> _TASK GOAL_
Retype everything in the listing, leaving each line exactly as it is.

○ ○ ○ ○

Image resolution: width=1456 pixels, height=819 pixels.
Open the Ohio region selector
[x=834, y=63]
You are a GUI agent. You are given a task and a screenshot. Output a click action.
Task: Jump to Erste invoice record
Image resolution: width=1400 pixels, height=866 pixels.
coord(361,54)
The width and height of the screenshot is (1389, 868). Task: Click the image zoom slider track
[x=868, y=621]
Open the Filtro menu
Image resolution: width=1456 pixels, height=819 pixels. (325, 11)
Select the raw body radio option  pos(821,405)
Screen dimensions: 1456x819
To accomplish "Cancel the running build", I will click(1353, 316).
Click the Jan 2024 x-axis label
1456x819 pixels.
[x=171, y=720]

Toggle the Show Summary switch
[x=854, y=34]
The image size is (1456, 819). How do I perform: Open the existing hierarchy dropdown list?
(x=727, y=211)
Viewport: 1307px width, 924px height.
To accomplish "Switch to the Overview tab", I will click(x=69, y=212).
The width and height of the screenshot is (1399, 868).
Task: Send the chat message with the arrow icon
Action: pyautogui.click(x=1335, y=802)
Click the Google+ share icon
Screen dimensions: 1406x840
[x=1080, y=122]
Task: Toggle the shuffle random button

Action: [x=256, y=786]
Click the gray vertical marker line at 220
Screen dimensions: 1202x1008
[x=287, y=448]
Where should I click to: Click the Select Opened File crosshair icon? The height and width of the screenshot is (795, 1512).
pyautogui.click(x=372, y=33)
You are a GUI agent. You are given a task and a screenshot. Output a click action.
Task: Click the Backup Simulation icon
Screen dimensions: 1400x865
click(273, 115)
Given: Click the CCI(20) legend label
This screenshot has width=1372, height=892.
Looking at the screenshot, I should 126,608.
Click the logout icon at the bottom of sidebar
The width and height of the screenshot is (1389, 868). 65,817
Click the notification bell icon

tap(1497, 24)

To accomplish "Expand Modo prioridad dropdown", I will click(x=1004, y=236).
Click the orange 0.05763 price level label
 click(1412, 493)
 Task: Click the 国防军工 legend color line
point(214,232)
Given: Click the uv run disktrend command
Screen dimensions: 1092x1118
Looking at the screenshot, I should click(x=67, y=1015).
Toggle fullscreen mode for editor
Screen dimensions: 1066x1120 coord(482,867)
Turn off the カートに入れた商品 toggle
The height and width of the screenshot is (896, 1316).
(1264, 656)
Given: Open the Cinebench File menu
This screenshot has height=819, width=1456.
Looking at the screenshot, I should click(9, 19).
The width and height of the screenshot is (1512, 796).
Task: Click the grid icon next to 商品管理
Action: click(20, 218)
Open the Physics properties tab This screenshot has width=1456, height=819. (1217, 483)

○ ○ ○ ○

> _ANSWER TO THE PROBLEM_
Image resolution: width=1456 pixels, height=819 pixels.
Open the Ohio region selector
[x=834, y=63]
You are a GUI agent. You are given a task and a screenshot. Output a click action.
Task: Jump to Erste invoice record
Image resolution: width=1400 pixels, height=866 pixels.
coord(361,54)
The width and height of the screenshot is (1389, 868). Task: Click the image zoom slider track
[x=868, y=621]
Open the Filtro menu
Image resolution: width=1456 pixels, height=819 pixels. (325, 11)
Select the raw body radio option  pos(821,405)
Screen dimensions: 1456x819
To accomplish "Cancel the running build", I will click(1353, 316).
Click the Jan 2024 x-axis label
1456x819 pixels.
[x=171, y=720]

Toggle the Show Summary switch
[x=854, y=34]
The image size is (1456, 819). How do I perform: Open the existing hierarchy dropdown list?
(x=727, y=211)
Viewport: 1307px width, 924px height.
To accomplish "Switch to the Overview tab", I will click(x=69, y=212).
The width and height of the screenshot is (1399, 868).
Task: Send the chat message with the arrow icon
Action: pyautogui.click(x=1335, y=802)
Click the Google+ share icon
Screen dimensions: 1406x840
[x=1080, y=122]
Task: Toggle the shuffle random button

Action: [x=256, y=786]
Click the gray vertical marker line at 220
Screen dimensions: 1202x1008
[x=287, y=448]
Where should I click to: Click the Select Opened File crosshair icon? The height and width of the screenshot is (795, 1512).
pyautogui.click(x=372, y=33)
You are a GUI agent. You are given a task and a screenshot. Output a click action.
Task: Click the Backup Simulation icon
Screen dimensions: 1400x865
click(273, 115)
Given: Click the CCI(20) legend label
This screenshot has width=1372, height=892.
Looking at the screenshot, I should 126,608.
Click the logout icon at the bottom of sidebar
The width and height of the screenshot is (1389, 868). 65,817
Click the notification bell icon

tap(1497, 24)

To accomplish "Expand Modo prioridad dropdown", I will click(x=1004, y=236).
Click the orange 0.05763 price level label
 click(1412, 493)
 Task: Click the 国防军工 legend color line
point(214,232)
Given: Click the uv run disktrend command
Screen dimensions: 1092x1118
Looking at the screenshot, I should click(x=67, y=1015).
Toggle fullscreen mode for editor
Screen dimensions: 1066x1120 coord(482,867)
Turn off the カートに入れた商品 toggle
The height and width of the screenshot is (896, 1316).
(1264, 656)
Given: Open the Cinebench File menu
This screenshot has height=819, width=1456.
Looking at the screenshot, I should click(9, 19).
The width and height of the screenshot is (1512, 796).
Task: Click the grid icon next to 商品管理
Action: click(20, 218)
Open the Physics properties tab This screenshot has width=1456, height=819. (1217, 483)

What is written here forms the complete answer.